Этнологи Н.Н. Чебоксаров и С.А. Арутюнов так излагают процесс освоения «картины мира»: «Человек воспринимает мир не как хаотический поток образов, символов и понятий. Вся информация из внешнего мира проходит через картину мира, представляющую собой систему понятий и символов, достаточно жестко зафиксированную в нашем сознании. Эта схема-картина пропускает только ту информацию, которая предусмотрена ею. Ту информацию, о которой у нас нет представления, для которой нет соответствующего термина (названия), мы просто не замечаем. Весь остальной поток информации структурируется картиной мира: отбрасывается незначительное с ее точки зрения, фиксируется внимание на важном. Основу картины мира составляют этнические ценности» (см. [32, с. 60]).

Для нас, прежде всего, важно то, что в кризисных ситуациях участвует фактор различия в картине мира России и Запада. Это фон наших цивилизационных конфликтов. В последние два века в обществоведении разделялись две идеальные («чистые») модели обществ и государств: традиционные и современные. Раньше иногда различали «варварские» и «цивилизованные» общества и государства, а теперь мода на толерантность, и термины мягче. Современным назвали государство модерна — конструкцию, которая сложилась в процессе череды революций, породившей Запад как особую цивилизацию Нового времени. «Незападные» общества и государства стали называть традиционными. Деление это условно, т. к. некоторые незападные государства уже в XIX в. смогли перенести и освоить западные культурные достижения, важные технологии и институты модернизировались. Но эти инновации «прививались» на ствол своей культуры, и по ряду фундаментальных признаков (мировоззренческих и социальных) эти государства относили к классу традиционных. Примеры: Япония, Россия (затем СССР), Индия.

В Российской империи, с традиционным обществом (85 % населения были крестьяне, люди аграрной цивилизации). Это общество два века переживало кризис модернизации, а к концу XIX века вызрел и произошел открытый ценностный раскол. Противоречия в символической сфере усиливались, но после реформы 1861 г. недовольство и осознание кризиса отношений стали развиваться в нелинейном режиме.

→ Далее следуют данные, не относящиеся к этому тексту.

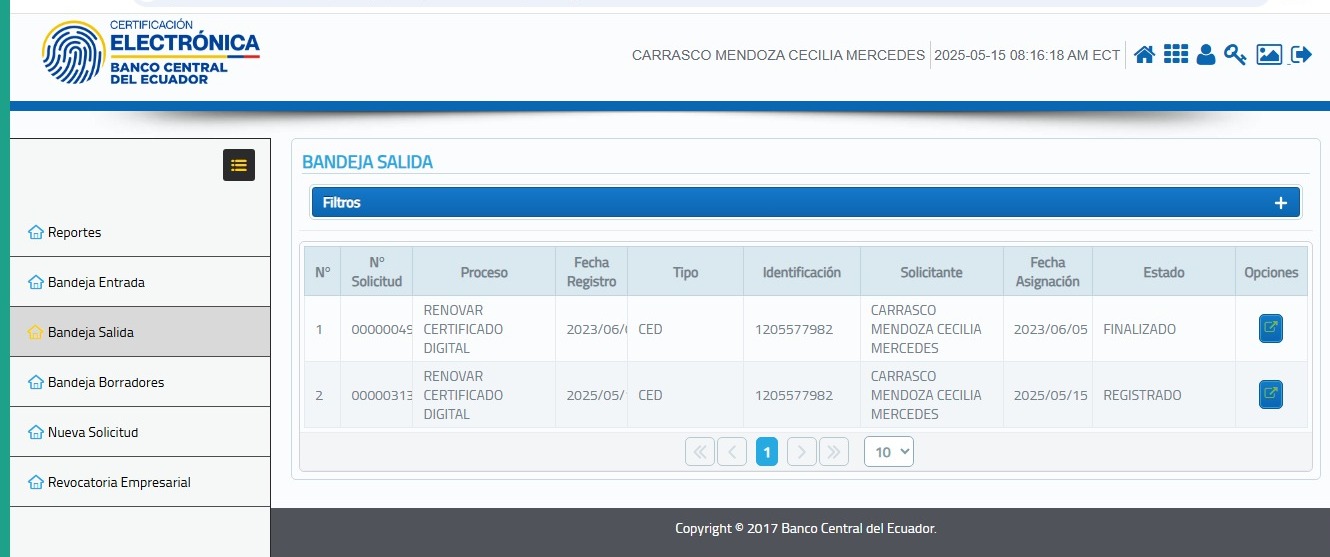Screen dimensions: 1330x557
Task: Expand the Filtros panel with plus icon
Action: pyautogui.click(x=1280, y=203)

Главное было в том, что менялись представления о справедливости. В прошлом крестьянские бунты и восстания были следствием нарушения помещиками и чиновниками межсословных «договоров», невыполнением их традиционных обязанностей. Крестьяне бунтовали против «злых помещиков» и «злых бояр», но не против самого устройства сословного общества и тем более не против монархии. В 70-80-е гг. XX в. крестьяне зачастую сами вязали и сдавали в полицию агитаторов, которые «шли в народ» и пытались объяснить несправедливость всего общественного строя. А в начале XX в. крестьяне стали считать несправедливым и нетерпимым само социальное неравенство.

Проблема осознания массами объективной реальности и определения привычной несправедливости как зла исключительно важна для объяснения процессов созревания революции. Реформа 1861 г., как она была проведена, «включила» этот процесс осознания, но система «познания социального мира» у монархии и элиты устарела, и диалога с массой не получилось.

Социолог и культуролог А. Г. Ионин пишет: «Обратимся к традиционному обществу… Зарождается сословная структура: возникают различия между крестьянами и ремесленниками, между последними и знатью. Но и здесь социальное неравенство не выглядит и не является проблемой, ибо объективное неравенство в этих обществах воспринимается как часть божественного порядка. Принцип вертикальной классификации интерпретируется как частное проявление идеи мирового порядка — божественной иерархии, воплотившейся в иерархии сословий и каст…

В современном обществе по сравнению с простым и традиционным ситуация существенным образом меняется… Многообразные объективные неравенства не только осознаются как таковые, но и интерпретируются с точки зрения идеала равенства. Поэтому они воспринимаются как факты социального неравенства и становятся как предметом общественного дискурса, так и причиной многих классовых и прочих конфликтов. Возникают — в противоположность теориям божественной иерархии или природного порядка — многочисленные теории социальной структуры… К задачам исследователя прибавляется анализ социального неравенства (то, что для ученых прошлых времен — магов, шаманов, монахов — попросту не было темой) и путей его преодоления…

Фактическому неравенству был противопоставлен идеал равенства, и с этого времени — с века Просвещения — борьба за равенство стала одним из основных мотивов современной культуры. Впоследствии, во второй половине XIX века, открытие социального неравенства и требование равенства было осмыслено как часть грандиозного духовного переворота того времени» [48].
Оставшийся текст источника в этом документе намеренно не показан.